Proximity Length of Emergent Fields in Spin‑Ice/Metal Heterostructures

Non-coplanar spin textures generate an “emergent magnetic field” that drives transversal electron motion, leading to the topological Hall effect (THE). Conventional studies of THE are limited to metallic magnets. To expand the materials platform, we have recently investigated a novel proximity-induced THE, where the emergent field from a magnetic insulator propagates into an adjacent non-magnetic conductor.

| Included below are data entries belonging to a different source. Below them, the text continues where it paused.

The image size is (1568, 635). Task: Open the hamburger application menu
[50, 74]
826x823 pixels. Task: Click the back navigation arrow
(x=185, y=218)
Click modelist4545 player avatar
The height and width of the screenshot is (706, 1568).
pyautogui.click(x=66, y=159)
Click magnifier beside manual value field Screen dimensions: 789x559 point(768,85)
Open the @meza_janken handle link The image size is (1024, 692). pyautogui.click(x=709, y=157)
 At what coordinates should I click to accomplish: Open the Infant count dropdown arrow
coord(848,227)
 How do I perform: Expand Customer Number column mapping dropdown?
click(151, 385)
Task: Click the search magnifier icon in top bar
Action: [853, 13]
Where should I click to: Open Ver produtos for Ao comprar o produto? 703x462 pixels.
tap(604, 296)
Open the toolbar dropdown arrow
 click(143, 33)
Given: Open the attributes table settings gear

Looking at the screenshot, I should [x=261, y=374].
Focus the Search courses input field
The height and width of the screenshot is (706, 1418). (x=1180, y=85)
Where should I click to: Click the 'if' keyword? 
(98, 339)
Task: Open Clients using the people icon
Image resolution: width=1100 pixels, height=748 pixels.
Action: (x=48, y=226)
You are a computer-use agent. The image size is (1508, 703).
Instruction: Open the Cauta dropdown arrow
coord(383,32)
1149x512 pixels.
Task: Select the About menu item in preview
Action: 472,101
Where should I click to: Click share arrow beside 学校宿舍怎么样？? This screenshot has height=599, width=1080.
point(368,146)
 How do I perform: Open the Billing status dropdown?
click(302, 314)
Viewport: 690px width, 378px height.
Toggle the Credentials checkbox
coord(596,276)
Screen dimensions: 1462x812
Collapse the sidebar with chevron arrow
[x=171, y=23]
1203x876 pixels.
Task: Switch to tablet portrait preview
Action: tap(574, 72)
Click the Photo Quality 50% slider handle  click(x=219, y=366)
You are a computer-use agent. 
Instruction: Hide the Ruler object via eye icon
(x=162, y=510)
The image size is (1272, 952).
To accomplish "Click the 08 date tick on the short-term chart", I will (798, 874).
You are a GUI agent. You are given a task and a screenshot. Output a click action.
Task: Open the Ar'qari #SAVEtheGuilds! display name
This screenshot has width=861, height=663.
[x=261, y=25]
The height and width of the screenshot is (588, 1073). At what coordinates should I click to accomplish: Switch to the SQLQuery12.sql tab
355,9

We have fabricated heterostructures composed of the spin-ice insulator Dy₂Ti₂O₇ and the non-magnetic conductor (Pb_0.9Sr_0.1)₂Ru₂O_6.5. Magnetotransport measurements at 2 K reveal a non-linear Hall effect that cannot be attributed to the conventional anomalous Hall effect being proportional to a macroscopic magnetization. This non-linear component is successfully explained within the framework of THE, reflecting the sign reversal of the emergent field associated with the spin transition in the Dy₂Ti₂O₇ layer. Furthermore, systematic thickness control of the (Pb_0.9Sr_0.1)₂Ru₂O_6.5 layers enables the estimation of the decay length of the THE signal, which is found to be approximately 2–3 nm.